Source data
------------------------------------------------------------------------
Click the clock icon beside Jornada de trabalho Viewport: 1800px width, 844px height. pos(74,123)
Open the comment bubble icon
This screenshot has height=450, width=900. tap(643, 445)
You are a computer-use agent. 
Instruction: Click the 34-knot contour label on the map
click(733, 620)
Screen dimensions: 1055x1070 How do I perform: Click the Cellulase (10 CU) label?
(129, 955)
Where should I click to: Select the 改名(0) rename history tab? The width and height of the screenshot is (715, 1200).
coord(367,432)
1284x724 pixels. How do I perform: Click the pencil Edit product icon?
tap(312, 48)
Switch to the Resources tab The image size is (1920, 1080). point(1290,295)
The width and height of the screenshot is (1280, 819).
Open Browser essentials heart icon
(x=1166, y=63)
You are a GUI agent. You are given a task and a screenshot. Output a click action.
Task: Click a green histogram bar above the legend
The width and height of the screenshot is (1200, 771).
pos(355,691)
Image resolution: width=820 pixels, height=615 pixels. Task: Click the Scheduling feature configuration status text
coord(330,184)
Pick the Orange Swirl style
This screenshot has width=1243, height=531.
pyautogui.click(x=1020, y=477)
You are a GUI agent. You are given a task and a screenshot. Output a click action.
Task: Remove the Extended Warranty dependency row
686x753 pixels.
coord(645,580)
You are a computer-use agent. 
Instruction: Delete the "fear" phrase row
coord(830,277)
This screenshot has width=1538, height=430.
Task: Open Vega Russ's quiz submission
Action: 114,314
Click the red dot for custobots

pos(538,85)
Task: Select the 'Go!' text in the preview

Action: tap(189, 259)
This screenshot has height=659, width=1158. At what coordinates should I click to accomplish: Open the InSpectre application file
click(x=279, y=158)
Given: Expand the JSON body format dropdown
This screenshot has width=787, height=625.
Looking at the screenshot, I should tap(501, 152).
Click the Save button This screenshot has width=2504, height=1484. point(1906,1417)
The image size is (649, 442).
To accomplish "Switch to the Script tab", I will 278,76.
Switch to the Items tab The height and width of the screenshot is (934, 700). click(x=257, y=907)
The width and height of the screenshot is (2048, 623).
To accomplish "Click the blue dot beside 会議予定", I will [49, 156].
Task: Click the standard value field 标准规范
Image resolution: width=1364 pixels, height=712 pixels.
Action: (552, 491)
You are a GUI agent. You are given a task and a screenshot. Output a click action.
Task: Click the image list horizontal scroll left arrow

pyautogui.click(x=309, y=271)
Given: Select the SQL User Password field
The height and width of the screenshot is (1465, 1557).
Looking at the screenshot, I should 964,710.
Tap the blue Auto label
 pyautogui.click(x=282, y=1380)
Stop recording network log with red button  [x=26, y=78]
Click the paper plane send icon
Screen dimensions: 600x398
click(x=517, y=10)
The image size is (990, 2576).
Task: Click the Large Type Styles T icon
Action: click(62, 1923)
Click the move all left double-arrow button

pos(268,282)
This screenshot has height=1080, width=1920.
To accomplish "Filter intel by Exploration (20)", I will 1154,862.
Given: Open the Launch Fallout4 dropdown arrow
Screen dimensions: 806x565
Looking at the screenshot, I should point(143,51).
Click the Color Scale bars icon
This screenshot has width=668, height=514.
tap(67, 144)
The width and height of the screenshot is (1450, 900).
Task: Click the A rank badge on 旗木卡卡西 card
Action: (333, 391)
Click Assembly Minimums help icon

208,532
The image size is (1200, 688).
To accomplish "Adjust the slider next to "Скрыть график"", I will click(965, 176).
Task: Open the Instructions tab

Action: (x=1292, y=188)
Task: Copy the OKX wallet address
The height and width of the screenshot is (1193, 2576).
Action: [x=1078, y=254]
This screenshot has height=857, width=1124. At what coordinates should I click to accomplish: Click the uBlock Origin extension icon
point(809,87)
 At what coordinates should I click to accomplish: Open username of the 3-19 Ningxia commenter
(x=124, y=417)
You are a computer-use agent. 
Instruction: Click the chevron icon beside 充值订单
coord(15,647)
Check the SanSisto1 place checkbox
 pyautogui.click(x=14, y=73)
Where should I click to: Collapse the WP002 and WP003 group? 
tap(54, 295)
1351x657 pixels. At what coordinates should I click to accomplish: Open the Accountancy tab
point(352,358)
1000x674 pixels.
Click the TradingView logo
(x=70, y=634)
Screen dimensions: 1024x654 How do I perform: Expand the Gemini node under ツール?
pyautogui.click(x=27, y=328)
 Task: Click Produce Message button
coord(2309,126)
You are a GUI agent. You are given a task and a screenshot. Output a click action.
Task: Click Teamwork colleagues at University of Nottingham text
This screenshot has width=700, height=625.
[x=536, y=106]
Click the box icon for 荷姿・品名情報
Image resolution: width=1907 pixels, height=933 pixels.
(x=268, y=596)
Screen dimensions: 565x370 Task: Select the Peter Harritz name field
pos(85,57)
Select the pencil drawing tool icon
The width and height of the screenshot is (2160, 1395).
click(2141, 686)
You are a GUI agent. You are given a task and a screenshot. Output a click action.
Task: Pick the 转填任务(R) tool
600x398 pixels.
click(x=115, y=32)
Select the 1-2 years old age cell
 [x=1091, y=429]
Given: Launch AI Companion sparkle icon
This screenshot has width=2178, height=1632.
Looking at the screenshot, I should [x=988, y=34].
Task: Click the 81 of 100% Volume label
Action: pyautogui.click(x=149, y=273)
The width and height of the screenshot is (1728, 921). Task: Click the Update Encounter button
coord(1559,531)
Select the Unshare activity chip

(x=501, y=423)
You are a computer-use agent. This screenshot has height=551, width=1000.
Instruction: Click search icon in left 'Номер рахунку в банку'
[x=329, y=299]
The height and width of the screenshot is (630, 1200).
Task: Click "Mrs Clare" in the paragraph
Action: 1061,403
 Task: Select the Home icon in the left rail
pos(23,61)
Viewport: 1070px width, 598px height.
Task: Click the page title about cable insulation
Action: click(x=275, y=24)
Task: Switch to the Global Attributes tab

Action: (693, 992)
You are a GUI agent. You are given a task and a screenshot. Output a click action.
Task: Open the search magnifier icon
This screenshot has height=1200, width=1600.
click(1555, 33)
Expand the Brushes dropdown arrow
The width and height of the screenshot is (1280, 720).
------------------------------------------------------------------------
SHORT TASK — Locate each line in the source data above that contains the word "left" and copy it out in full. Case counts.

OUTPUT BELOW —
Task: Click the image list horizontal scroll left arrow
Click the move all left double-arrow button
Instruction: Click search icon in left 'Номер рахунку в банку'
 Task: Select the Home icon in the left rail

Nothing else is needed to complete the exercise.